The two-flavour design is deliberate:

  • Same schema type. A LiveSeries<S> can be snapshotted to a TimeSeries<S> and back; both share S exactly.
  • Same operator surface. aggregate, rolling, reduce, partitionBy, filter, map, select all exist on both. Method names match, parameter shapes match.
  • Different cost models. Batch operators walk a known dataset once. Live operators maintain incremental state and pay per-event costs as data arrives.
  • Different output types. Batch returns new TimeSeries<S>; live returns subscriber-shaped accumulators that satisfy LiveSource<S>.

Pond is not a full streaming engine like Apache Beam or Flink — no watermarks, no exactly-once delivery, no retraction handling.

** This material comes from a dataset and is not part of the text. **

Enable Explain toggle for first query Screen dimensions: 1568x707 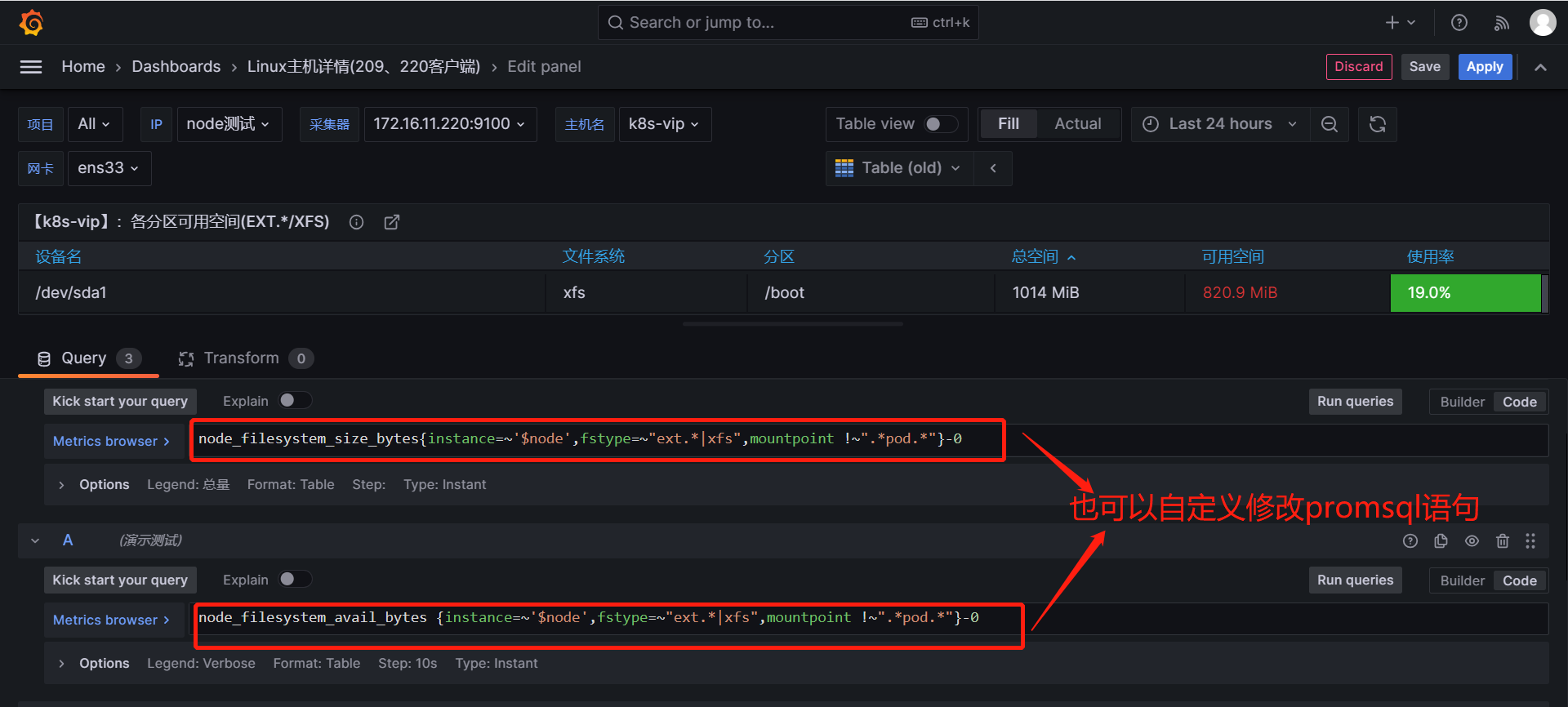294,401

Live ingest accepts ordered events with a bounded grace window for moderate reordering. See Late data for the trade-offs.

Composition rules

SourceOperator returnsMutation model
TimeSeries<S>New TimeSeries<S'>Source unchanged; chain freely
LiveSeries<S>LiveView<S'> or accumulator typeSource unchanged; subscribers attach
AccumulatorNew LiveView / accumulatorSame — accumulator-of-accumulator

Both sides are append-only-from-the-source's-perspective. A TimeSeries is fully complete when constructed; a LiveSeries grows as push is called and shrinks only via retention. Operators attached to a live source see new events arrive but never see old events change.

Where this shows up

  • Schema and construction detailsTimeSeries({ rows }), LiveSeries({ schema, retention }), JSON round-tripping — see Creating series.
  • Querying and slicingat, first, last, tail, between — see Queries and Temporal relations.
  • Windowing operatorsaggregate, rolling, reduce — see Windowing.
  • Streaming-specific concerns — ordering modes, grace, the data-as-clock model — see Late data.
  • Partitioned series — split a series by column value into per-key sub-series — see Partitioning.